◆ **SET TASKS**:
1. Answer these questions on the passage about American movies shown in Nigerian towns, one answer a line:
(a) Where did the townsfolk usually gather to watch the movies?
(b) Through whose eyes does the essay view the Cold War?
(c) What single aim were the structures of the time designed to achieve?
2. Pick up the passage about American movies shown in Nigerian towns and continue it after its last sentence.

◆ **SELECTED PASSAGE**:
# # # # # # #

Years ago, when I was still in secondary school, American movies would be shown once every few months in one pastoral town or another. Wherever they came, the townsfolk—men, women, and youngsters—would gather in an open space, often a soccer field, for a night at the movies. To this day, I have never fathomed—nor have I found anybody who knows—the source of the movies. Perhaps it was the brainchild of the Central Intelligence Agency. It was in the heyday of the Cold War. What better way for the CIA to impress the heck out of us—to win the undecided hearts of Nigerians—than to show us images of the confident, swaggering, swashbuckling American. (pp. 34-35)

The essay English dreams, communist fantasies, and American wrestling is a powerful treatise on the cold war, the struggle for the countries of Africa by the superpowers, all through the eyes of a precocious boy. One realizes sadly how the structures of the time were designed to achieve a singular aim: Indoctrination.

# # # # # # #

◆ **DATA LISTING**:

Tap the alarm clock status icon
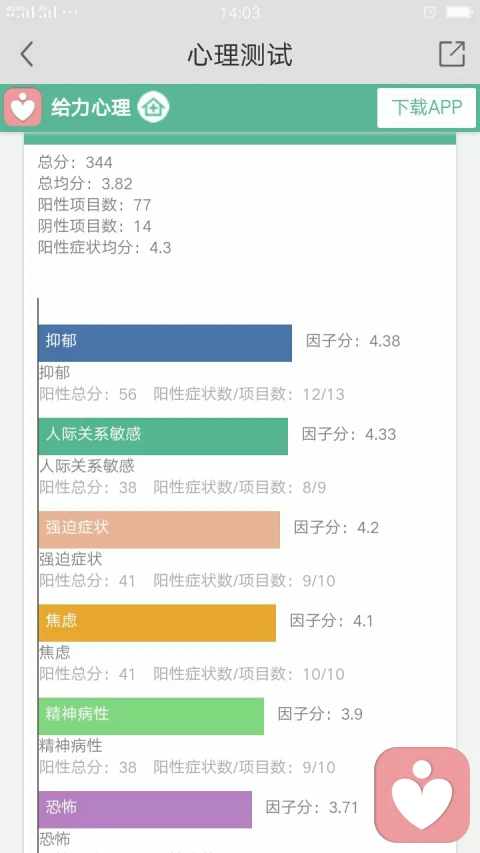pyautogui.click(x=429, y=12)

# # # # # # #

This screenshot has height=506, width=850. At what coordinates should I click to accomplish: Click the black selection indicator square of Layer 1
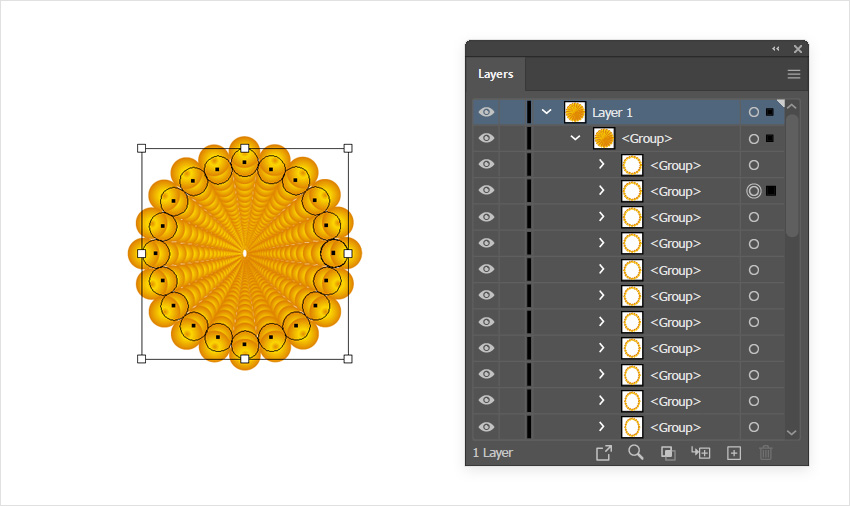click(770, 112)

# # # # # # #

◆ **PER-TASK ANSWERS**:
1.
(a) In an open space, often a soccer field.
(b) Through the eyes of a precocious boy.
(c) Indoctrination.

2.
In my secondary-school days, a kind of chewing gum was in vogue. Each pack of gum came with a small card that bore the name of an American actor. You unwrapped the gum and saw a card with the name and photo of, say, Lorne Greene or Dan Blocker. One day, I unveiled a card with the photo and name of Tony Curtis. I believe he had two guns. My parents had named me Anthony, after Saint Anthony of Padua. The moment I saw the card, I renamed myself Tony Curtis. It became my reigning name throughout my secondary-school years and gave me a newfound swagger that went with a wild, awakening interest in girls. A part of me adored the country that had sent me this new, heady, gun-flaunting name. There was a strange music to it, the same way other “American” names had captivated me and many other youngsters of my generation. Many of my secondary-school mates adopted North American names, won over by their unusual sound. One friend took Alabama, another Manitoba, yet another Lorne Greene. There was an Adam Faith and an Arizona. I was thrilled by the sound of Tennessee and Mississippi; I couldn’t wait to visit them. (pp. 13-14)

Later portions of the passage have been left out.